I have (with the love of God and friends) since then learned that there is so much more to the martial arts and to life than just being good at something.  All those years I spent with what seemed to be serving myself, to being as good as I could for my own ego, actually taught me things I never realised before now.  Now, instead of being "Mr. Kickass", I am now "Mr. Teacher".  And I do not expect, nor influence my students to kick higher or be stronger or be anything but better people than they were an hour ago.  I have learned that the martial arts are not about being the best fighter, because someone is always better.  You can kick as high as you want, but someone will always kick higher.  Break as many bricks as you can, and there is always another brick.

Your life only happens once.  If you are happy in your art, then just be happy.


----------



## gojukylie (Dec 6, 2003)

> _Originally posted by vincefuess _
> 
> 
> Your life only happens once.  If you are happy in your art, then just be happy. [/B]

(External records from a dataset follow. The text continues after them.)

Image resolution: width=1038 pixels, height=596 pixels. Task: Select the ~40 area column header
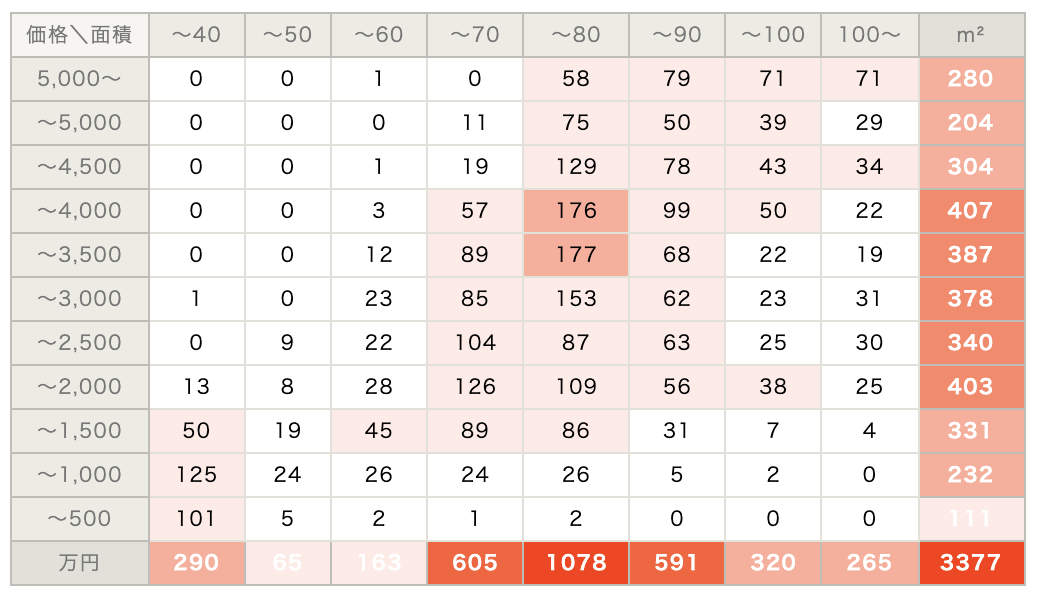[x=197, y=34]
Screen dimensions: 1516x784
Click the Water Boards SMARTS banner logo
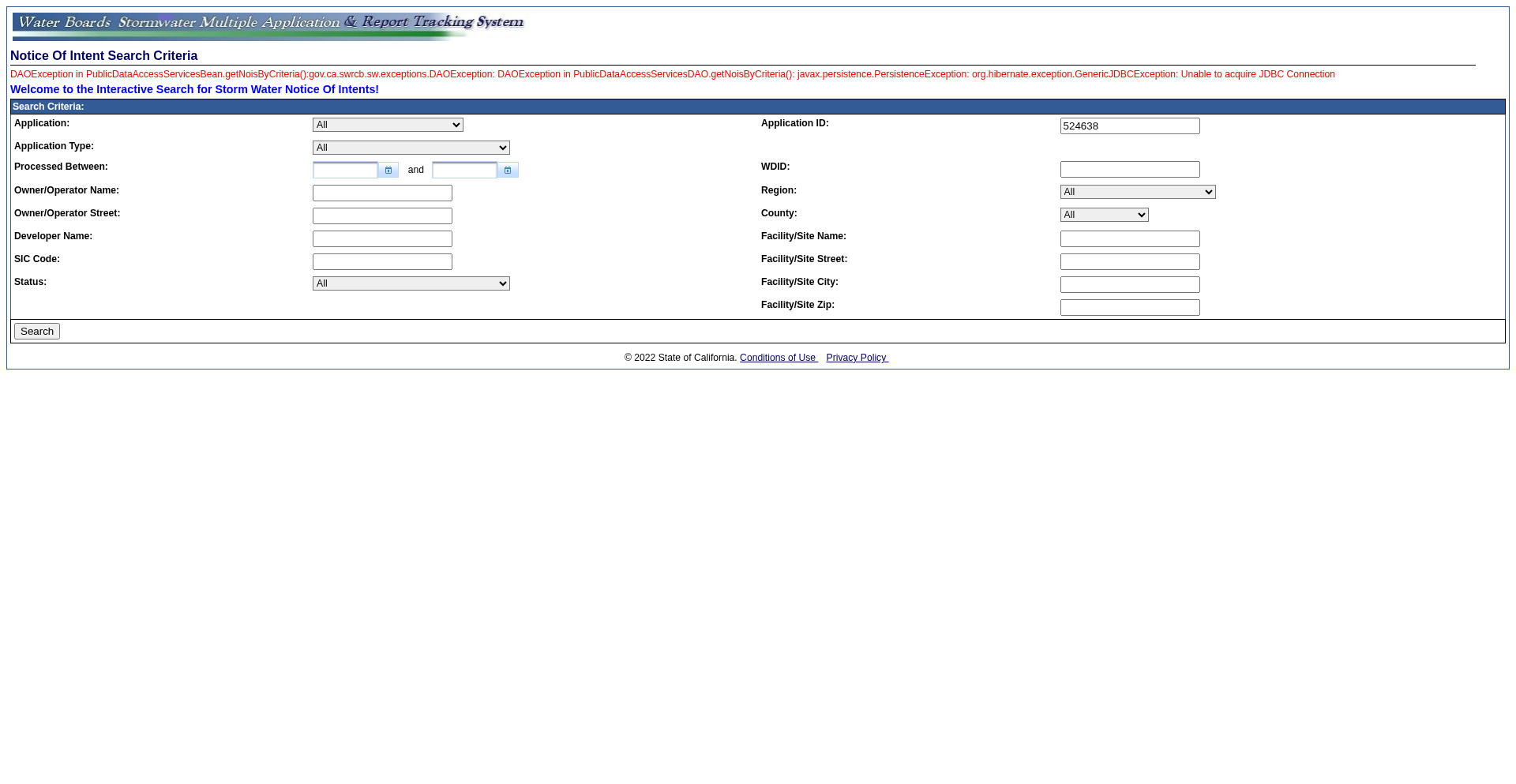(268, 26)
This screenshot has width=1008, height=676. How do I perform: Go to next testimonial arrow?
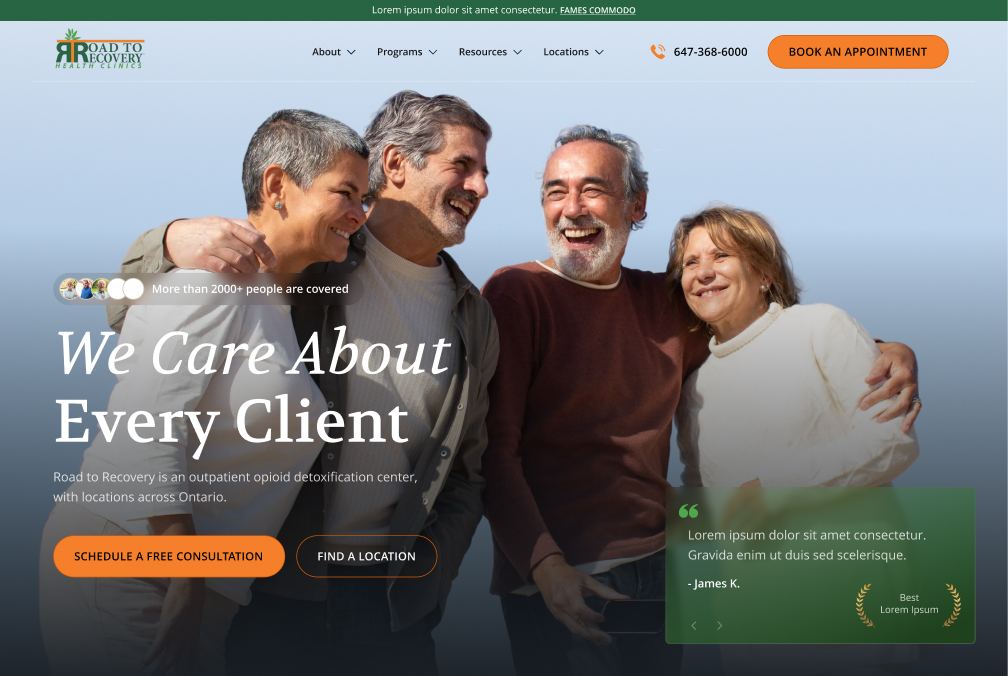coord(719,625)
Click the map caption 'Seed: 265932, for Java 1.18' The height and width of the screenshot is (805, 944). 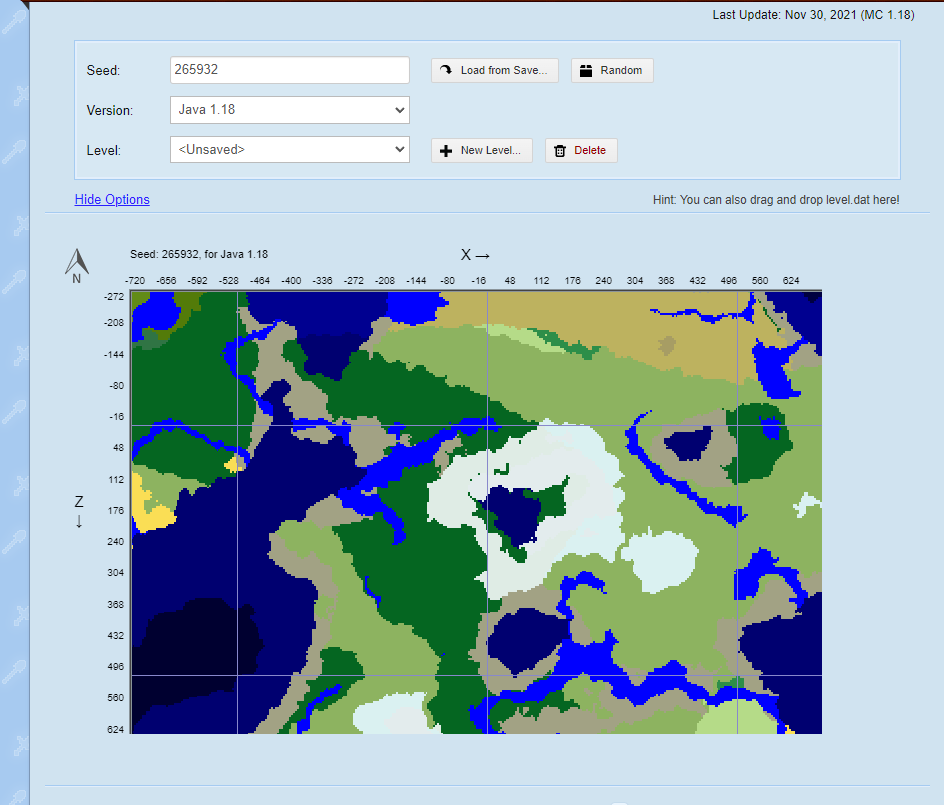coord(199,255)
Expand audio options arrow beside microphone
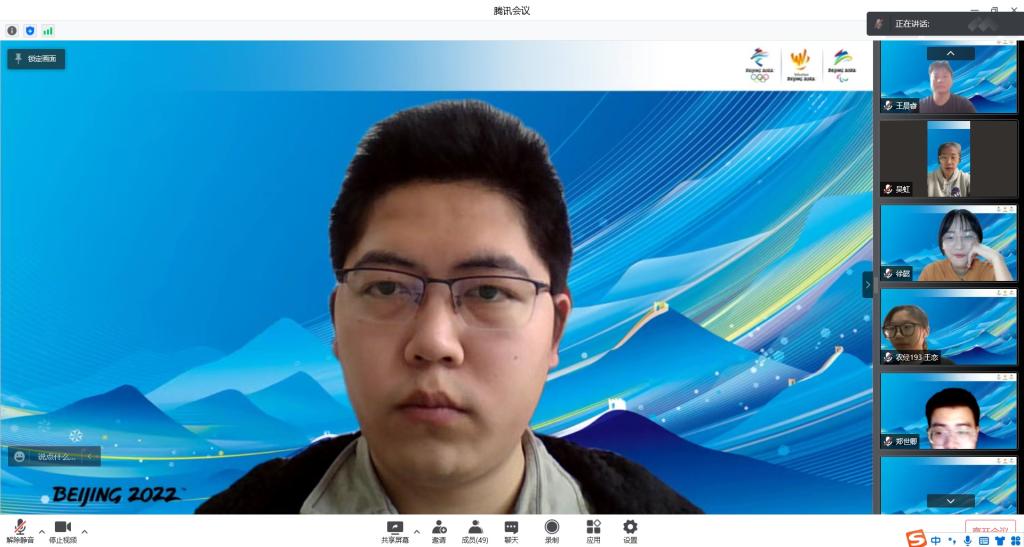The height and width of the screenshot is (547, 1024). pos(42,531)
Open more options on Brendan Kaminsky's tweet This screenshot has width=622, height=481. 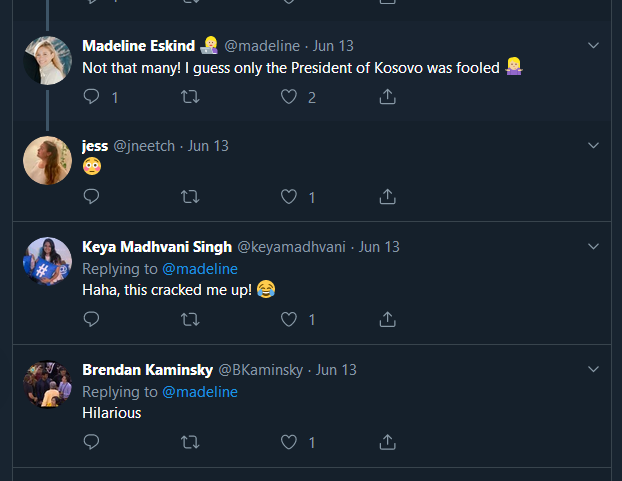click(593, 370)
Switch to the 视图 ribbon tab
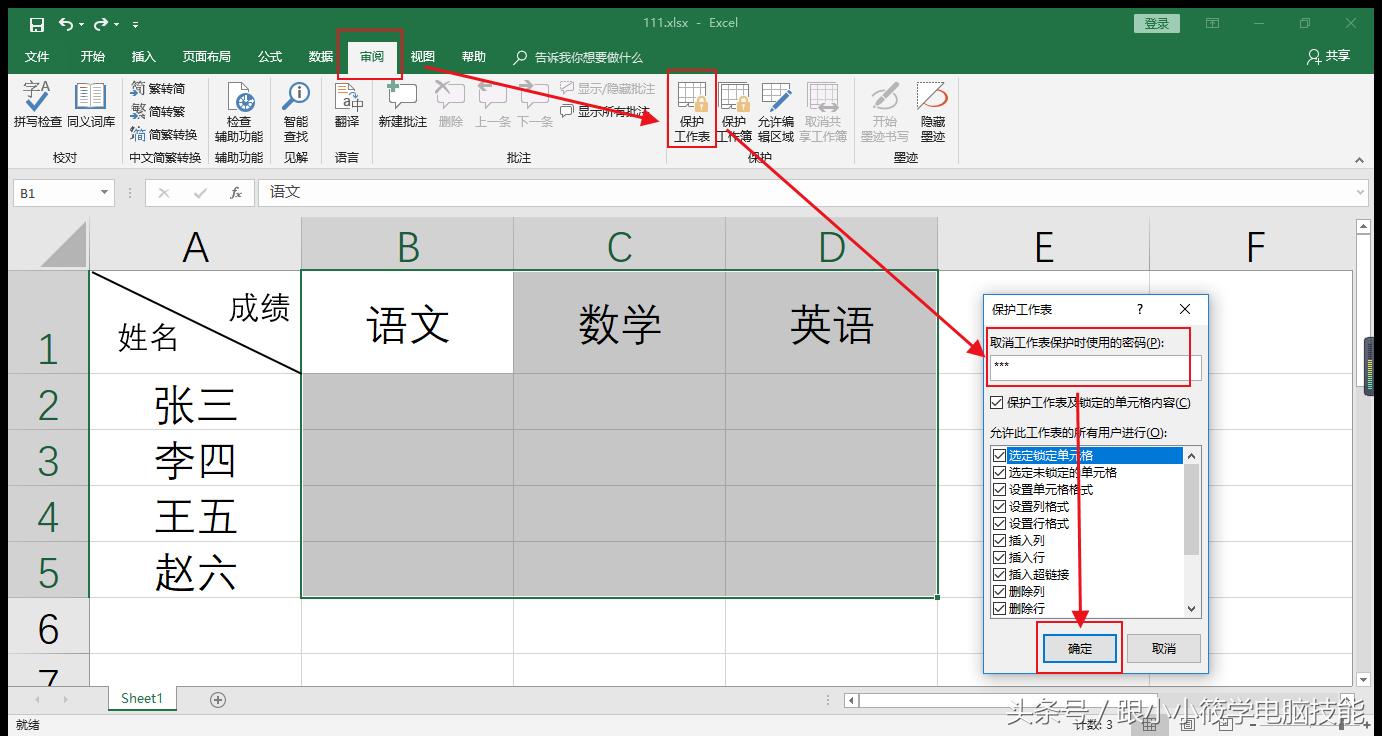This screenshot has height=736, width=1382. tap(422, 56)
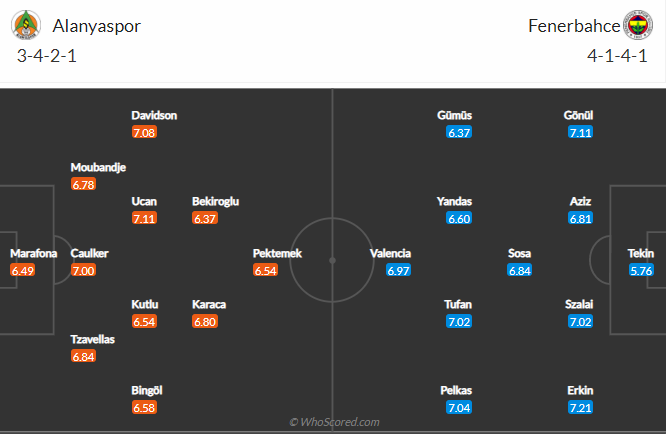Open Valencia's player name

click(x=390, y=253)
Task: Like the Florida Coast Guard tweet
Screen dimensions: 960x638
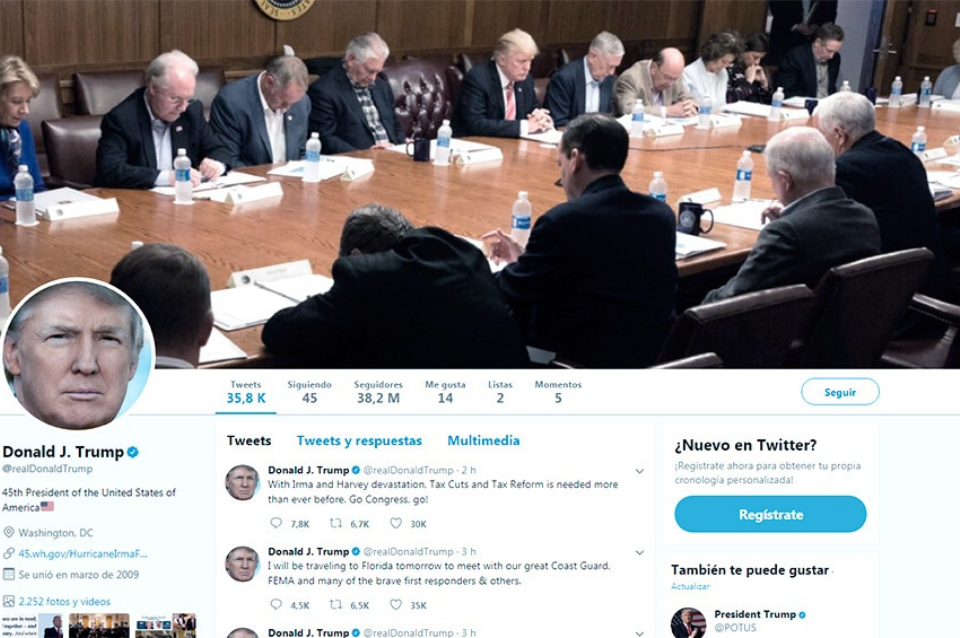Action: coord(396,604)
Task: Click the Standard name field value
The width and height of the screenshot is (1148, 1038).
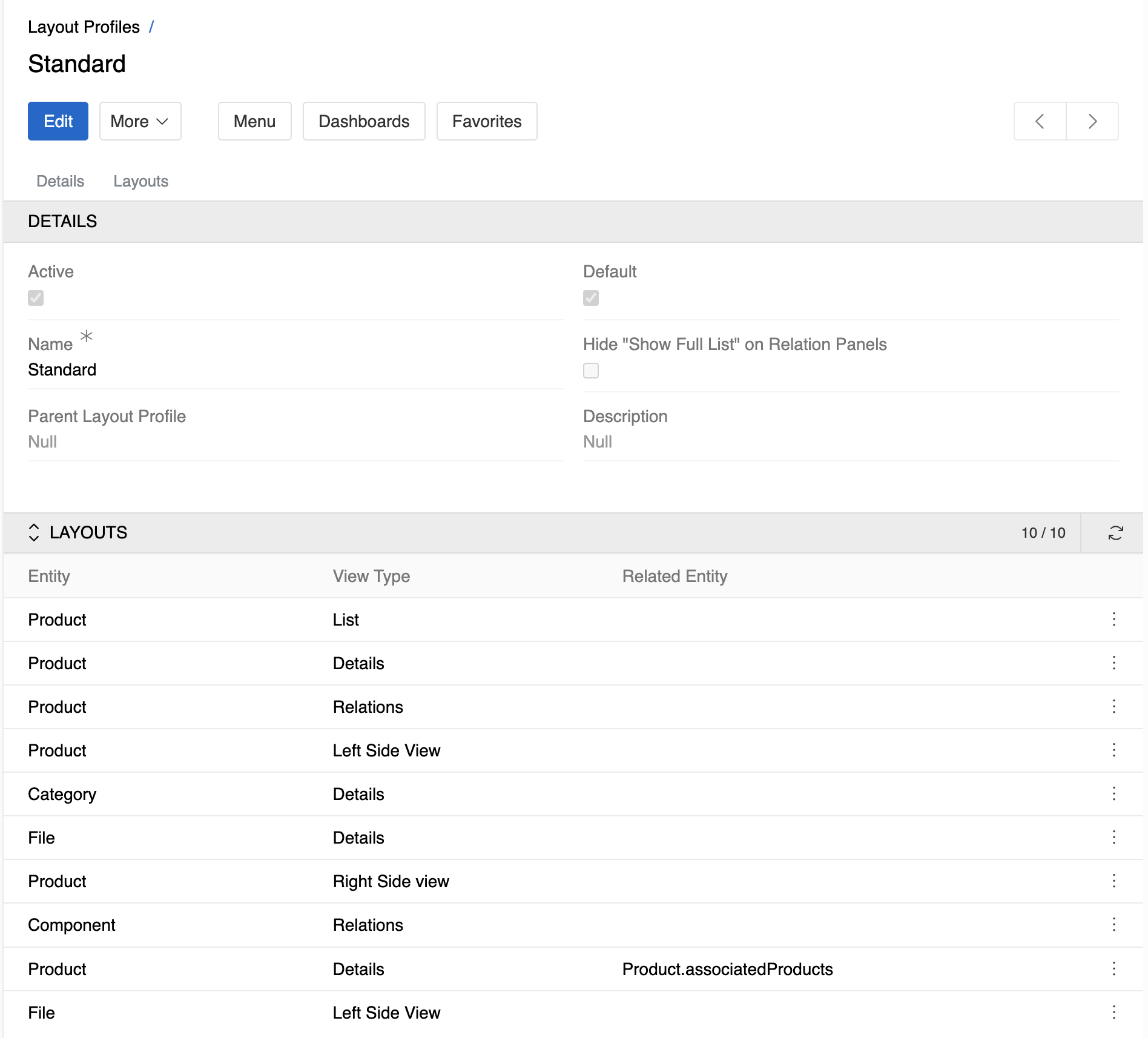Action: pyautogui.click(x=62, y=369)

 In my opinion, this is a sign of a true martial artist. Thankyou for your reply, and for the wise words of self realisation. I found answers in your post.

With gratitiude..:asian:


----------



## drunken mistress (Feb 5, 2004)

I started with Shukokai Karate for the first seven months before our teacher left for another country. The only black belt teacher we could find to take over was Freestyle and some Shotokan. The class is very much about sparring now. I like both forms but miss the Japanese words and frequent practice of the katas in Shukokai.


----------



## Druss (Feb 10, 2004)

I too have been impresssed by Vinces experience.

Osu


----------



## tshadowchaser (Feb 11, 2004)

I think i am satisfied with my art Im still doing it and learning after 30+ years of study


----------



## Ceicei (Feb 11, 2004)

I'm happy where I am now.  I've always studied EPAK, but I have been to four different dojos prior to my current one (for various reasons).  I now feel like I found "home" as I love the atmosphere and teaching style of the dojo.

- Ceicei


----------



## wadokai_indo (Mar 25, 2004)

cas said:
			
		

> I've been training wado-ryu since 1990?1991?. Haven't trained much during my studies though. I love all the different aspects off the training.
> Although I had some judo training when I was very young I've never trained in other m.a. / karate-styles. Wado is the biggest style in the Netherlands. So if you want to train karate it's likely you'll run into wado, o.t.o.h. wado does seem to fit me. Makes me wonder if I would be just as enthousiastic about another style if I would have run into something else.
> 
> Casper


 
Hello Casper, hoe gaat het? I study Wado-ryu too, and have some Wado-ryu friends from the Netherlands as well, one of them is Igor Asselbergs who runs www.wadoworld.com 


I studied Jujutsu before Wado-ryu, I got instructor's license in Jujutsu long before I got my instructor's license in Wado-ryu. I did some Yoshin-ryu too by the way, and I am pleased to know that Yoshin-ryu's principles such as noru, nagashu, inashu, proper use of taisabaki and the use of soft blocks/parries are still present in Wado-ryu. In fact many paired Kata of Wado-ryu are direct port from Yoshin-ryu, so I have no trouble adjusting. I think Wado-ryu is an evolution of old Jujutsu, enriched with solo Kata and methods from Okinawan Kenpo. It is a wonderful style, combining the best of both worlds. Too bad many modern Wado-ryu dojos has forgotten alot of its Jujutsu and cares too much about sport Karate.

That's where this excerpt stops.